It’s been too long since the web application security industry had a good in-depth review of the various vulnerability assessment solutions available. And never have any in the past included software-as-service-models like ours from WhiteHat. Network Computing's Strategic Security: Web Applications Scanners review plans to test products from Acunetix, Cenzic, N-Stalker, SPI Dynamics, Syhunt Technology, Watchfire and WhiteHat Security. Thankfully they have Jordan Wiens conducting the reviews rather than someone with extremely limited domain knowledge. For those who recall, Jordan is not there average journalist. I personally got to see him win Security Innovations's Interactive Testing Challenge web hacking competition. This should be really interesting to watch unfold!
>THE TEST BED:
We chose three applications from volunteer organizations to test our Web app scanners. All are relatively simple Web apps in use for real-world functions, and were built using a variety of development tools and platforms.
Our first application was written in C# using Microsoft's ASP.net with Ajax (also known as ATLAS) and deployed on IIS 6.0. The second was developed using the LAMP stack (the combination of Linux, Apache, MySQL and PHP), and the third was written in Java and deployed with JBoss and Tomcat on Linux.
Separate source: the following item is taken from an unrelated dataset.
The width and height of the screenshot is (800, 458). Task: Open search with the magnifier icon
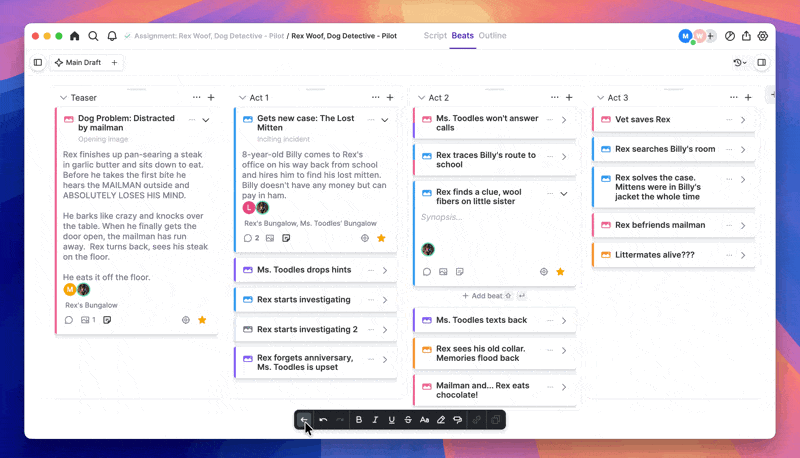point(93,36)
None of the applications has received a security audit, either at the source-code level or using external scanners. Throughout the process, all scanning applications will be leveled at the same applications--any changes to fix security vulnerabilities found in production systems will be left off test instances that are used for future scanning, to ensure that each product and service has the same potential vulnerabilities to find.
Note that no vulnerabilities were intentionally added or seeded into an application. The applications will be scanned exactly as they existed in the wild at the start of the review.